Located in the university’s science building, the lab has unique equipment and infrastructure that allows researchers to decode an organism’s DNA.
The lab has been focussed primarily on environmental remediation, agriculture and waste treatment to date. But amid the COVID-19 pandemic, its researchers are positioned for a unique opportunity — testing sewage to determine presence of SARS-CoV-2, the novel coronavirus that causes COVID-19 and has wreaked havoc around the globe.
“We thought, ‘We can do that,’” TRU biology professor Jonathan Van Hamme told KTW. “We have a lab with all the equipment.”
Van Hamme, along with TRU professor Eric Bottos, received a $50,000 federal research grant to conduct research in Kamloops.
Van Hamme, who teaches first-year biology, taught Bottos — a Kamloops kid — in the early 2000s.
Bottos then went on to study at McGill University and overseas. He became a molecular ecologist and conducted research in both the Arctic and Antarctic.
Bottos’ return to Kamloops and work with a former professor brings his career and education full circle in time to provide critical and potentially life-saving information during a global health crisis.

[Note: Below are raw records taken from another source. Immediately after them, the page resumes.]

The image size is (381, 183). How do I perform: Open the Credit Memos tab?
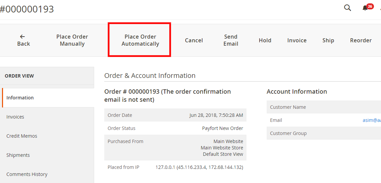coord(48,136)
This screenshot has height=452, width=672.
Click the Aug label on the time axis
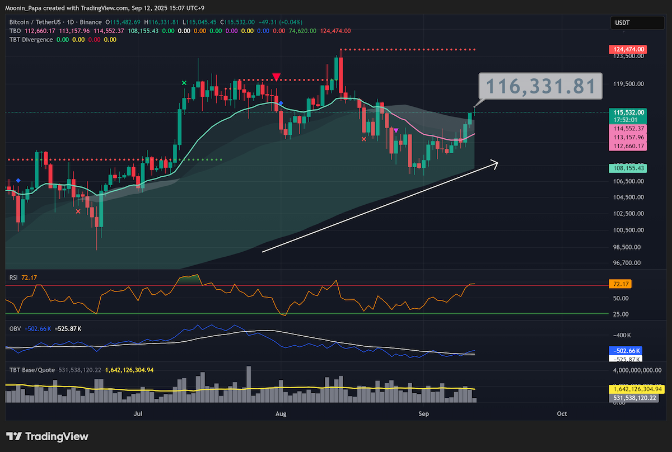pos(282,414)
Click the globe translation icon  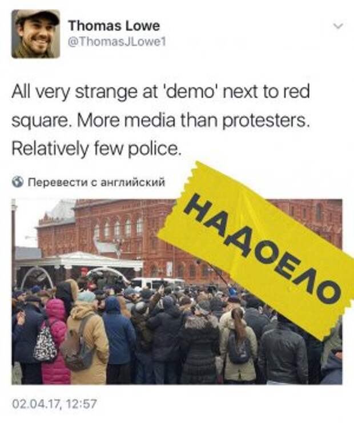tap(18, 183)
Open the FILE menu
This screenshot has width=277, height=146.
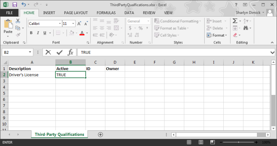[x=9, y=13]
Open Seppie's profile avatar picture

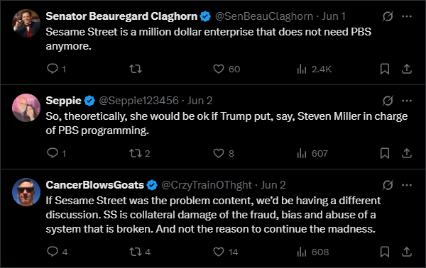26,108
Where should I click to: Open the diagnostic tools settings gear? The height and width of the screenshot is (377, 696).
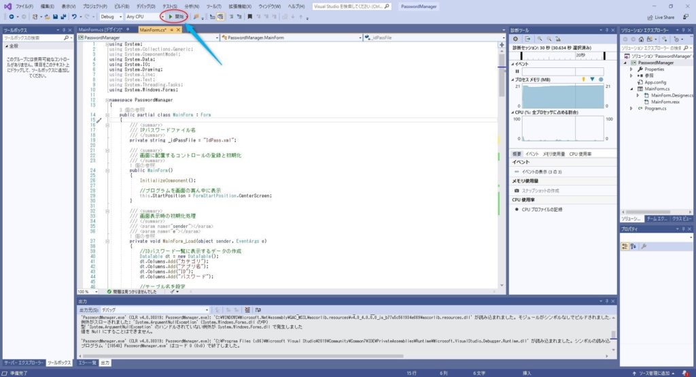[516, 39]
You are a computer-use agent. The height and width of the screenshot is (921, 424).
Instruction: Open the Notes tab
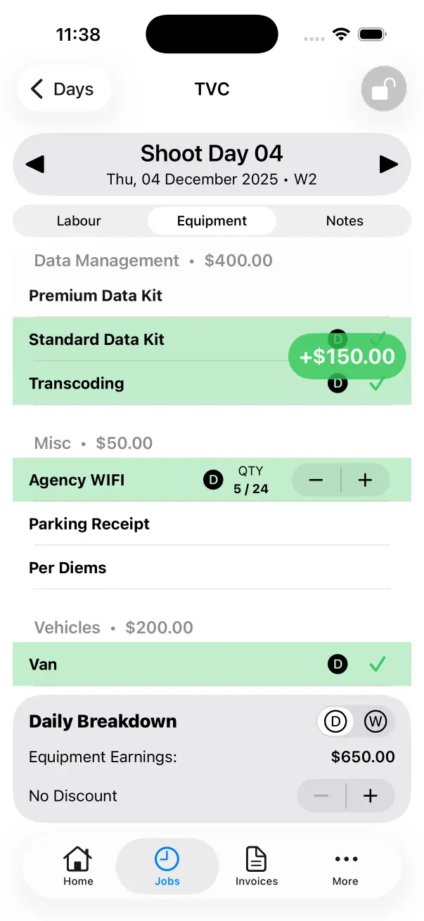click(x=345, y=221)
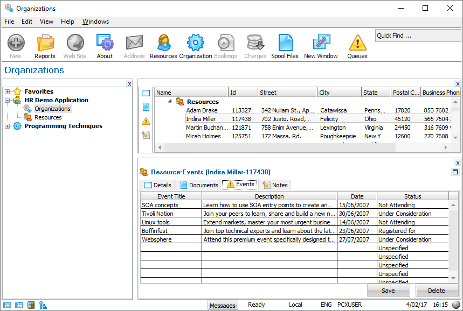Viewport: 463px width, 311px height.
Task: Switch to the Documents tab
Action: pyautogui.click(x=199, y=185)
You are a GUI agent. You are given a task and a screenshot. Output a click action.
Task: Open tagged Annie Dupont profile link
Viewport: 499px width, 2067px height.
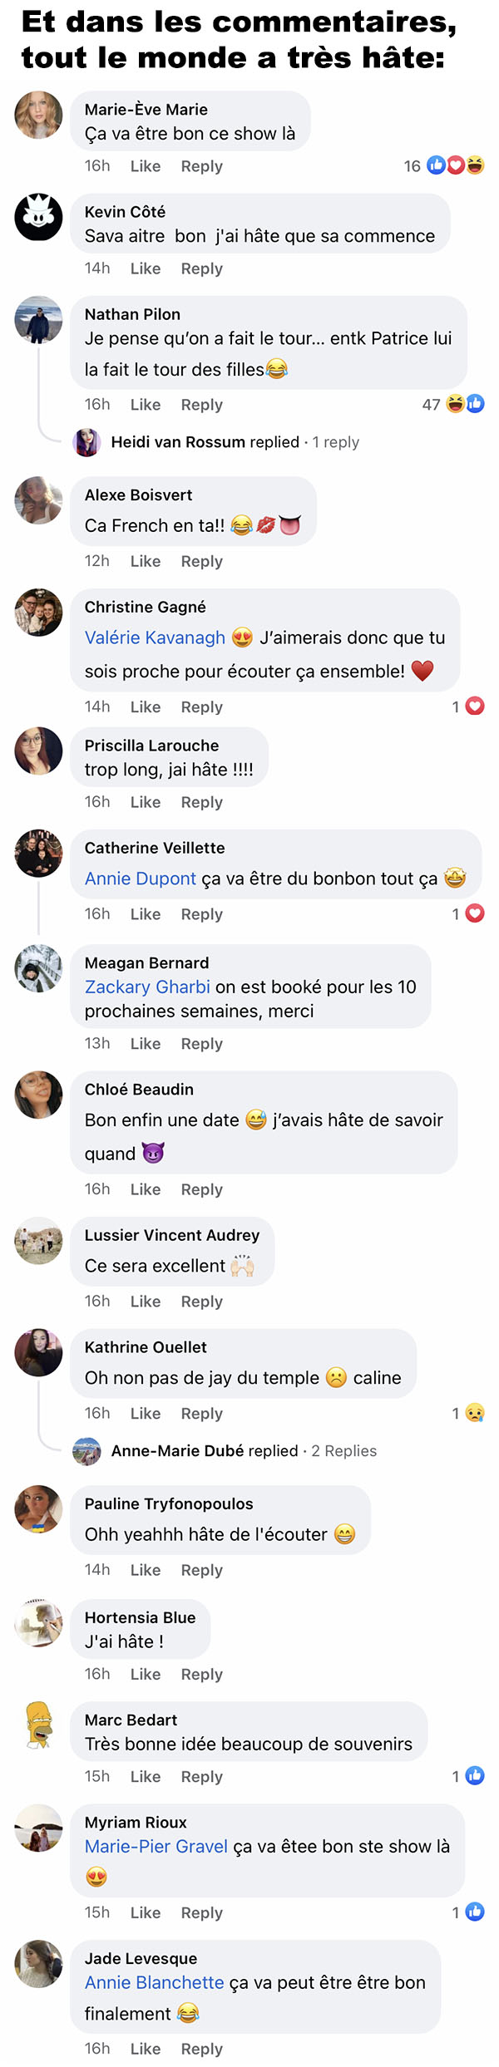click(x=141, y=878)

Together, the two are working with TRU graduates Breanne McAmmond and Madison Ellis and have partnered with the city, Urban Systems, the Ministry of Health, the Ministry of Environment and Climate Change Strategy and a colleague of Van Hamme’s in Regina, working on similar research, to test sewage in Kamloops.
Using a thermal cycler in TRU’s genome sequencing lab — the same technology used by health officials to test nose swabs during the pandemic — the team plans to take samples from Kamloops Sewage Treatment Centre to determine presence of the virus in the community.
It is ideal in its ability to test populations en masse, much faster and less expensive than one-by-one human testing and capable of catching virus presence much faster.
“What’s nice about this method is you capture the whole population at a fraction of the cost,” Van Hamme said.
The testing, however, is not without limitations and questions remain about sampling — such as when and how often to do it.
It will not be able to tell how many people have the virus and it also has the potential to miss the infection, depending on when the sample was taken and who has flushed the toilet, at any given time.
Other issues that could potentially skew the data?
“Maybe a bus load of tourists drove through who have COVID-19,” Van Hamme said.
But Van Hamme said academics and municipalities around the world are conducting similar research, which he said first began in the Netherlands and has since found its way to Canada, as scientists around the globe collaborate during the pandemic.
Provincial Health Officer Dr. Bonnie Henry presented information in recent weeks gleaned from similar testing in Vancouver, which provided a picture of where the virus came from based on its strain and links to certain places, like Washington state.
Van Hamme said he has joined a network of researchers trading information and best practises.
Testing is anticipated to begin in the coming weeks, with baseline data to first be collected. Data will be handed over to the Ministry of Health, with Van Hamme citing privacy issues in publishing the information widely. He said the information gleaned, combined with person-by-person testing, will provide health officials a clearer picture of where the virus is circulating.
The research grant is enough to cover supplies to test sewage samples in Kamloops weekly for between six and eight months.
Van Hamme hopes to have enough tests completed to inform in time for a second wave, anticipated this fall. He is grateful for support from the city and Urban Systems, which are donating time to the project.
“Everyone wants to do something helpful,” Van Hamme said.